Drug Evaluation Committee 2011-14 Pathology Specimen Preparation Agreement
Related classification: Other
First published: Aug 2011
Question
Some of the cancer clinical trials that we are contracted to conduct require the submission of pathology specimens (slides and blocks). We have contracted with the Department of Pathology at XX University to prepare paraffin sections for all of our regular medical services, regardless of whether they are for clinical trials or not. The actual flow of the process is as follows: the Clinical Trial Management Office requests the Pathology Department of this hospital to prepare pathology specimens for subjects who need to submit pathology specimens, the Pathology Department of this hospital requests the University of XX to prepare pathology specimens, and the Department of Pathology of this hospital receives the finished specimens for final confirmation before the Clinical Trial Management Office submits them to the specimen delivery site for the clinical trial.
Article 39-2 of the GCP stipulates that "When entrusting a part of operations related to the conduct of a clinical trial, the implementing medical institution shall conclude a contract in writing with the party entrusted with such operations (omitted). In the above case of our hospital, although a part of the slide preparation was performed at another facility, the final judgment and responsibility for the work was made by the pathologist and hospital director of our hospital, and we judged that these series of work were performed at our hospital.
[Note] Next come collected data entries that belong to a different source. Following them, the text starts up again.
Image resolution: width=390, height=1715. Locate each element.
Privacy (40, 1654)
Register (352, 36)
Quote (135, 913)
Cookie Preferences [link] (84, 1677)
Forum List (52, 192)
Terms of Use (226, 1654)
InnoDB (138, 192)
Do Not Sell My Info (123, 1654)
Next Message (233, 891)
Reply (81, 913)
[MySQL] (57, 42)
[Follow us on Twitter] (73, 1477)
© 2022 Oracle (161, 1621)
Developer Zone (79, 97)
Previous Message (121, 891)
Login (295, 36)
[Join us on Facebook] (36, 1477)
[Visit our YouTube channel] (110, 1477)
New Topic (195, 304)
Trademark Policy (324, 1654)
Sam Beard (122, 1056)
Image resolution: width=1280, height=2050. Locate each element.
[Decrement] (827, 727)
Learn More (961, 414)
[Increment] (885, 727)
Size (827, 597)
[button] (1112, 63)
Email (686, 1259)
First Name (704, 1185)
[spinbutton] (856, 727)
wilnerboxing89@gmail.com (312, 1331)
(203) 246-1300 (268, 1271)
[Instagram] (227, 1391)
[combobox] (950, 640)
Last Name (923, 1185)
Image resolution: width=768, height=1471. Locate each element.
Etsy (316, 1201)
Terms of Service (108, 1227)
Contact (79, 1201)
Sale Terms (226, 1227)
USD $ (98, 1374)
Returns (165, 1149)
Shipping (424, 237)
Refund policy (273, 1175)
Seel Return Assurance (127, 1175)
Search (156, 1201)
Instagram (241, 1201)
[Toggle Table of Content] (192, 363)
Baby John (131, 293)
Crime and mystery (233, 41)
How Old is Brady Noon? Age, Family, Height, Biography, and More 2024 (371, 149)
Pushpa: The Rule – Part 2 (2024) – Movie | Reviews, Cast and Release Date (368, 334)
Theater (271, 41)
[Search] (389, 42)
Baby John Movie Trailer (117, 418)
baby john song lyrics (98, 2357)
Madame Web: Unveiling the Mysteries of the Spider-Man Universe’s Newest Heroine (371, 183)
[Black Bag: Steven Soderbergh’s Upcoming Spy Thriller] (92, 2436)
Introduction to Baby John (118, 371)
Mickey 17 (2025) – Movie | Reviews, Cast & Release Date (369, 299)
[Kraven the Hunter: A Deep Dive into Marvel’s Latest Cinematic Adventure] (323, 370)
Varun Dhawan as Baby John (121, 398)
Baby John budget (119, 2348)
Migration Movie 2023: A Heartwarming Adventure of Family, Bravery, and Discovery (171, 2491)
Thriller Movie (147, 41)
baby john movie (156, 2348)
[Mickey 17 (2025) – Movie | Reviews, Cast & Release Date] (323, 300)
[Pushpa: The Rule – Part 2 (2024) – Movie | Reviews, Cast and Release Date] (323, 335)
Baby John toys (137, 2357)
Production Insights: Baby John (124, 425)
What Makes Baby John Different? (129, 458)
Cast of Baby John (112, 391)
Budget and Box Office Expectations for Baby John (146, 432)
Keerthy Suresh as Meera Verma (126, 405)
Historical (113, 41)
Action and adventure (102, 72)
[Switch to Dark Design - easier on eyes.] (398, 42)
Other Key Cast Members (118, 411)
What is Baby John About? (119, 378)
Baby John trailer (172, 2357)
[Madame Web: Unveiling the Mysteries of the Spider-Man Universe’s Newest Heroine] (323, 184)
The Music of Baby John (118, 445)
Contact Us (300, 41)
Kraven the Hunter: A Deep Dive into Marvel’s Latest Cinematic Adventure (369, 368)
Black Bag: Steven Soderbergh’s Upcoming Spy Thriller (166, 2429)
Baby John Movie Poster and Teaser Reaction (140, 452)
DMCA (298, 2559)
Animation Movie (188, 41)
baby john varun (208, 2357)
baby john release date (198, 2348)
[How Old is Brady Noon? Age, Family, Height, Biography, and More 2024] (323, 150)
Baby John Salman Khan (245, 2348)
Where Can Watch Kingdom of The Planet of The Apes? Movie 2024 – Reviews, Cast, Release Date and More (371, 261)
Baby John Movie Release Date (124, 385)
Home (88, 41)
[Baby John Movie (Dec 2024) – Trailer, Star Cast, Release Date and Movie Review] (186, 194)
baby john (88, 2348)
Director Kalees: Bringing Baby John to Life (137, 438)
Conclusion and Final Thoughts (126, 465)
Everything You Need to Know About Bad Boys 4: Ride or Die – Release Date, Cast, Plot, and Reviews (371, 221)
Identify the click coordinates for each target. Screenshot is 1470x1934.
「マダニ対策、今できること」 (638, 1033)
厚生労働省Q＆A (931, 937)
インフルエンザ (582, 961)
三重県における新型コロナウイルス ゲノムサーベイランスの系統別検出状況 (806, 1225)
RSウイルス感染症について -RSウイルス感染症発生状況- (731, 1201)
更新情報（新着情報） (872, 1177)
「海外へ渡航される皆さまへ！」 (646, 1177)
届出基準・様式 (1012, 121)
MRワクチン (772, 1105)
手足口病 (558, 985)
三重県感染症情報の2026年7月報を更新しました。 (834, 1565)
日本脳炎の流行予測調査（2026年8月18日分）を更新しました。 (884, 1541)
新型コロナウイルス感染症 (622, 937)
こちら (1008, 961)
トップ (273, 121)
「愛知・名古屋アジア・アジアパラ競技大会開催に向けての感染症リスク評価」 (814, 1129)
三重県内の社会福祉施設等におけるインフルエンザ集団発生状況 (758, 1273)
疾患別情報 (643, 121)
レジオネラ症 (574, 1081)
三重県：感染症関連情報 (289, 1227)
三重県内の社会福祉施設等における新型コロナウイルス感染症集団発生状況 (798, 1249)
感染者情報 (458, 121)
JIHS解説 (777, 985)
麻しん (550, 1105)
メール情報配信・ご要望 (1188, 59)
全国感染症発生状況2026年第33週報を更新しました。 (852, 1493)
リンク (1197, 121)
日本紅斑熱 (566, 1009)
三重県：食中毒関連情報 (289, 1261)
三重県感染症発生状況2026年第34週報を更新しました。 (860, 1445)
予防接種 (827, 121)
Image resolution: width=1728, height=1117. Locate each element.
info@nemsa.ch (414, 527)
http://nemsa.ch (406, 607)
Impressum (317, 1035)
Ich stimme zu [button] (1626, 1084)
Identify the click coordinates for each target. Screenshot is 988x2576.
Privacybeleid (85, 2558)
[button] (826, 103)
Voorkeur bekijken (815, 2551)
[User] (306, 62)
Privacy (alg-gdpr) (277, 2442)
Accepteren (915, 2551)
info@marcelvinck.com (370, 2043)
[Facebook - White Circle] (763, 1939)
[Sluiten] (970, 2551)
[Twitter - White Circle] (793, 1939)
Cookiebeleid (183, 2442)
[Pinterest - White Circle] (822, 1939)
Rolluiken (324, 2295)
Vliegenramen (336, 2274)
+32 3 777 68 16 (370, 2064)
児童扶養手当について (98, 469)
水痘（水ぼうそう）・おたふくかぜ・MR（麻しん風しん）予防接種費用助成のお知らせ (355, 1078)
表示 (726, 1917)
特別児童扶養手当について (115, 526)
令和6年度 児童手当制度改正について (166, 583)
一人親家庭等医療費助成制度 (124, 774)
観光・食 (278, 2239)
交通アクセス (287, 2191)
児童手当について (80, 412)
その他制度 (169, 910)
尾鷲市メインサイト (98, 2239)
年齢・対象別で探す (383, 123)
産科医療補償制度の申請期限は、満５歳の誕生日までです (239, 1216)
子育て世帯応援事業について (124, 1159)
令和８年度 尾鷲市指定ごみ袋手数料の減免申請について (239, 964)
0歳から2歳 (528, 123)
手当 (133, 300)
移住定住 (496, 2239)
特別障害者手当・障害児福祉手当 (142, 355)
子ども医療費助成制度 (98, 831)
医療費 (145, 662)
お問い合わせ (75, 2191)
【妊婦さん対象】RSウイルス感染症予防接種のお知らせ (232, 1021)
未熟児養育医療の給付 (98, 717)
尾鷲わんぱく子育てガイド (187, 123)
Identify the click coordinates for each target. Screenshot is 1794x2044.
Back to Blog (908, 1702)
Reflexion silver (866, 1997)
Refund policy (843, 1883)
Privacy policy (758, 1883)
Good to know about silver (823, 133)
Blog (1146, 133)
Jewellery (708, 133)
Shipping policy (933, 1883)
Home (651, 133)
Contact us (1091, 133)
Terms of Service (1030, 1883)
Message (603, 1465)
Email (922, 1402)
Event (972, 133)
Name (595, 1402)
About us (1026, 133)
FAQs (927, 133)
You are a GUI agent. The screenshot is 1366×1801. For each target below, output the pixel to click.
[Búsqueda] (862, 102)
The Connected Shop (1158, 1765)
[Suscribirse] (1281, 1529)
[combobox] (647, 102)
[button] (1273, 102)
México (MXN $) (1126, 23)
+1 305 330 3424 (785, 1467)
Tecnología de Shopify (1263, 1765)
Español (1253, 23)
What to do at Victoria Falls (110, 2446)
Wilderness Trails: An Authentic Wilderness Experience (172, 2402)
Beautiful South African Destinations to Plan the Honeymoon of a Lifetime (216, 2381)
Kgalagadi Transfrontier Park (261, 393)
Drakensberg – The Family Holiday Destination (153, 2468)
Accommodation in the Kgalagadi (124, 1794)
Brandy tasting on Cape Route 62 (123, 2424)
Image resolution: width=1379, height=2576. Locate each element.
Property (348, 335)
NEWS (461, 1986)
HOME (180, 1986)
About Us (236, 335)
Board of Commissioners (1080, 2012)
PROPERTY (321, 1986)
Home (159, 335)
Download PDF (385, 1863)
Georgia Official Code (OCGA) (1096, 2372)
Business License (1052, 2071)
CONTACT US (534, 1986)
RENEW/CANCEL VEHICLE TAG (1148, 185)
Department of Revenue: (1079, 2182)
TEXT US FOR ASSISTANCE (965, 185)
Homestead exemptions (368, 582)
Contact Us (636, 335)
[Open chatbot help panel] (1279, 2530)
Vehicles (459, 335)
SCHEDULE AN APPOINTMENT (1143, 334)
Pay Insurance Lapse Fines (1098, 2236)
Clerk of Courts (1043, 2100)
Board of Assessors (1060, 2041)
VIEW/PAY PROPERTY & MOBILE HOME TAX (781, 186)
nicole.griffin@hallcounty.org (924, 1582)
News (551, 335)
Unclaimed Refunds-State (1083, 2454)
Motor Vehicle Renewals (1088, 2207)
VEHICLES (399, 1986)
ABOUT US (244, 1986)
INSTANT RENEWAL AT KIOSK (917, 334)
In addition, we have confirmed that there is no problem with the above details from the study sponsor who is required to submit pathology specimens. However, the SMO, which is in charge of some of the studies at our hospital, pointed out that since clinical trial operations are outsourced to other facilities, it is mandatory to present a written contract. Could you please tell us whether or not the above case falls under the category of "a contract is required to be concluded to outsource a part of the work" under GCP?
Opinion of the Pharmaceutical Manufacturers Association of Japan (PMAJ)
As stipulated in Article 39-2 of the GCP, when a part of the work related to the conduct of a clinical trial is entrusted, it is necessary to conclude a written contract with the party entrusted with such work.
I do not know what kind of information obtained from the pathology specimen in your question is relevant to the clinical trial, but if the information relates to the efficacy and safety of the investigational drug and is used for the application for approval of the drug in question, a contract in accordance with Article 39-2 of the GCP is considered necessary. In the future, when outsourcing work related to a clinical trial, we recommend that you confirm the position of the work with the sponsor and discuss whether or not a contract is necessary before the start of the clinical trial.